La quête de Kafka m’a serré les tripes et fait en même temps un peu mal. Car ce roman est tellement humain, tellement criant de vérité. Tellement sensible que j’avais l’impression que les mots se détachaient des pages pour prendre vie en moi. J’ai su dès le début à quel point je serais prise d’affection pour l’ado en mal de vivre.
À 15 ans, n’ayant plus personne sur qui compter, Kafka fuit Tokyo et le cocon familial. Il partira à la recherche de lui-même. Il fuira le sol insécurisant qu’il a déjà foulé, taché par l’abandon. Il fuira aussi ses peurs et celles du monde inconnu dans lequel il pose difficilement les pieds. Comme beaucoup de jeunes, il croira qu’une fois libre, il sera délivré des chaînes qui emprisonnent sa soif de voler de ses propres ailes. Mais être libre a un prix. Qu’est-ce que cela signifie? L’amour lui fera découvrir qu’une fois que nous nous engageons affectivement, nous ne le sommes plus tout à fait. Et qu’après avoir traversé ce genre de tempête introspective, à cent lieux de nos repères, on n’est jamais plus le même. Ce que l’on cherche à fuir nous rattrape par notre destin. Par les coïncidences? Le hasard?

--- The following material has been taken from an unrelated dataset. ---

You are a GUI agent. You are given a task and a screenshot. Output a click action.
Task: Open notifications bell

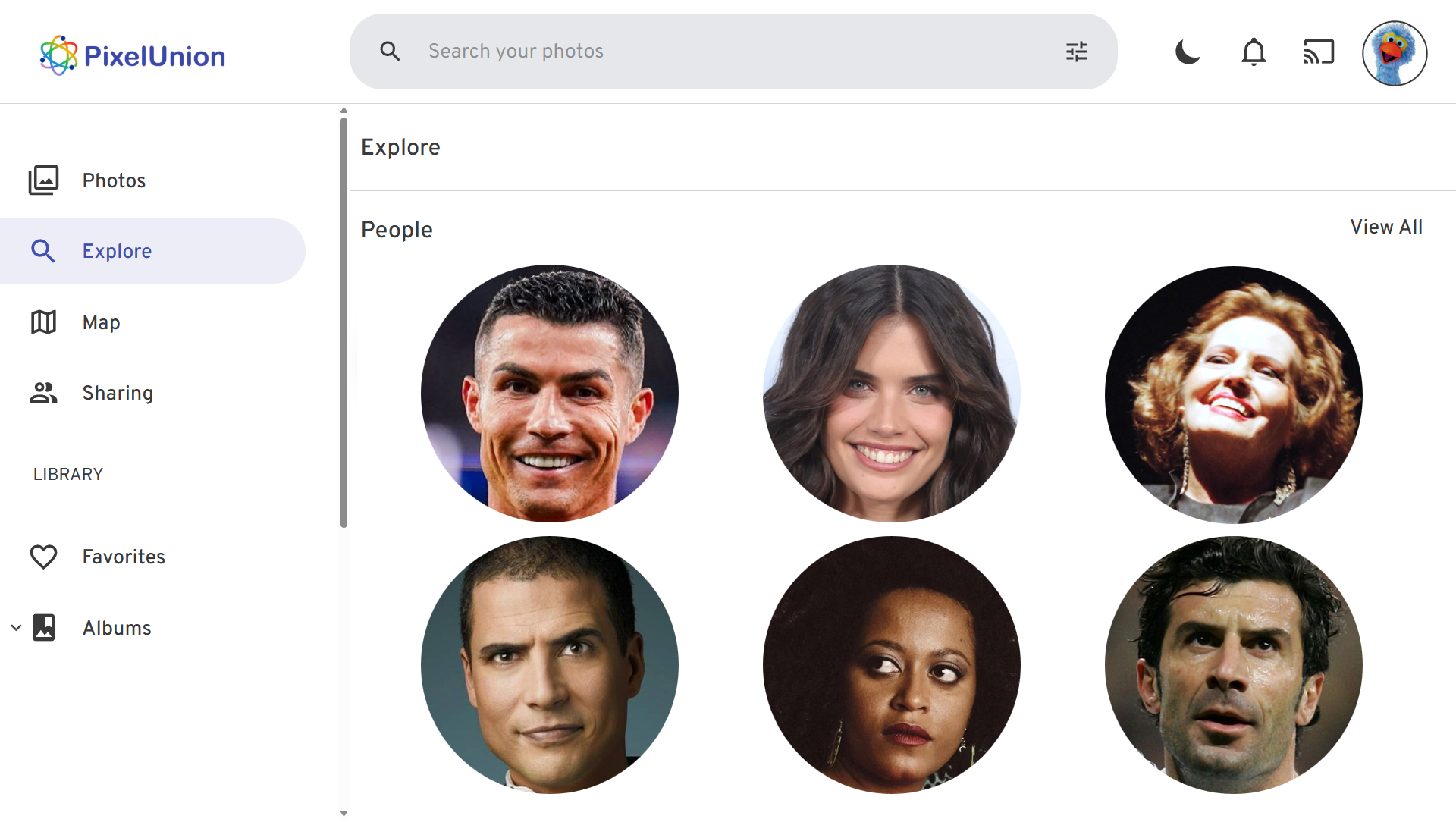point(1253,52)
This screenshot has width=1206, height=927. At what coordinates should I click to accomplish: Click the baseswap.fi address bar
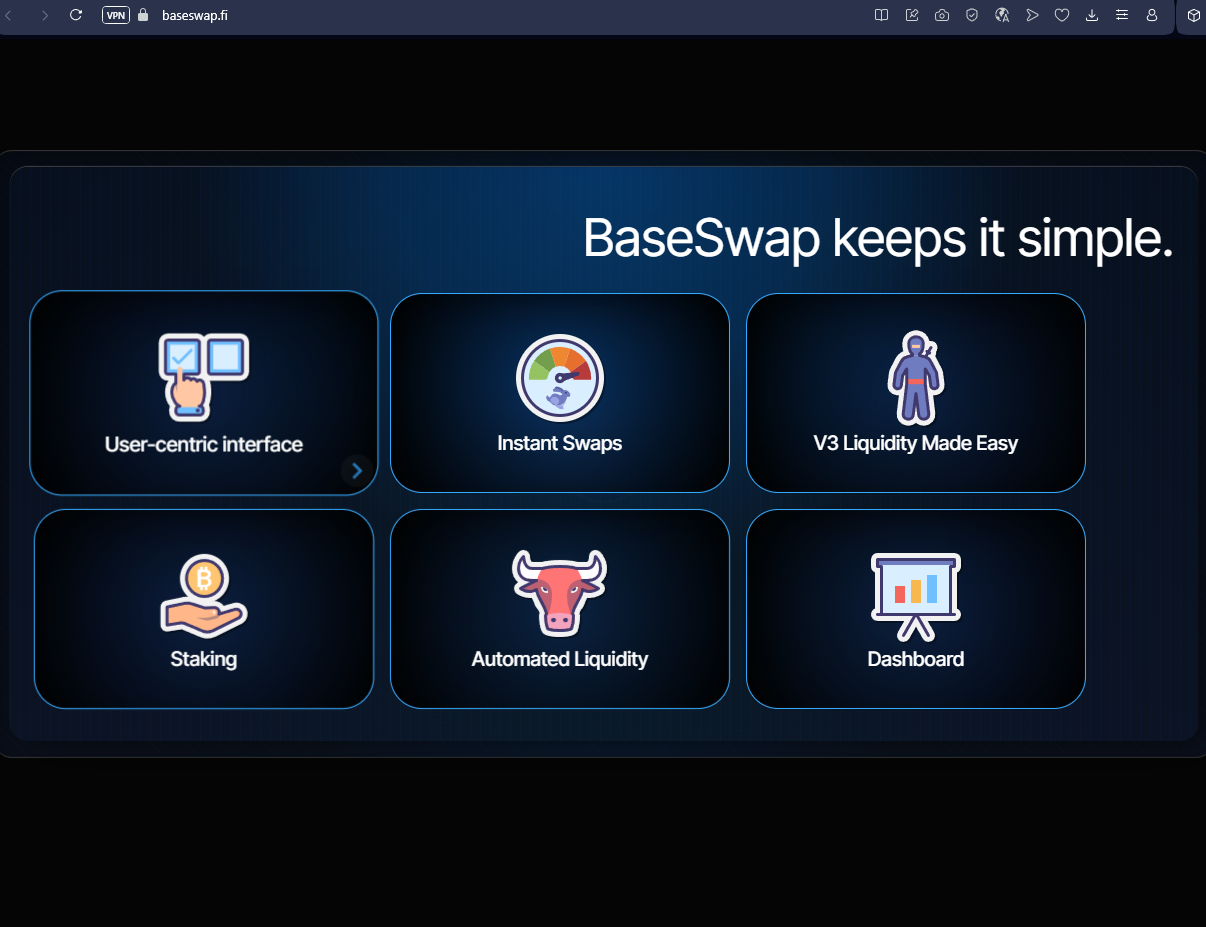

Kafka, comme beaucoup de jeunes, mène une existence centrée sur lui-même. Il s’efforce de devenir quelqu’un de bien, de contrôler ses peurs, tourmenté par ses pulsions sexuelles d’ado. Il apprend la vie, affronte la réalité et les fantômes du passé. Il prend conscience que le monde est un endroit violent, que la souffrance existe. Que les lâches détournent le regard de la réalité. Que la guerre se nourrit d’elle-même. Que la vie est faite d’adieux. Que l’humain est égoïste et jaloux, étroit d’esprit et intolérant, pourvu de sentiments négatifs. Qu’il faut cesser de se laisser dominer par les événements extérieurs. Et au fait, quel est le sens de la vie? À quoi servons-nous?
Ce roman est une leçon de vie. Kafka est maître dans l’art de poser un regard lucide sur le monde qui nous entoure. Sur les humains qui le composent. Il pointe du doigt cette société en changement, menée par le capitalisme, la révolution informatique, les multinationales… Il oppose le bien et le mal, l’espoir et le désespoir, le rire et la tristesse, le rêve et la réalité, la force et la fragilité, la confiance et la solitude. Au fait, c’est quoi le mal? Qui est en mesure de le dire? Qu’est-ce qu’on fait quand les intérêts des gens se contrarient? Il n’y a pas de réponses. Les réponses, on les cherche au fond de nous même…
Murakami nous pousse à réfléchir sur tant de choses. Sur le pouvoir de l’imagination et notre part de responsabilité dans le rêve. Sur le rapport au temps que l’on ne rattrape jamais. Sur la reconstruction de l’âme blessée, les changements qu’elle suscite en nous. Sur la force des souvenirs, qui nous attendrissent ou nous font pleurer. Sur cette part de nous, un peu diffuse, que nous tentons de nous réapproprier. Au fait, la mémoire est-elle indépendante de notre volonté? Et l’intelligence, qu’est-ce que ça signifie?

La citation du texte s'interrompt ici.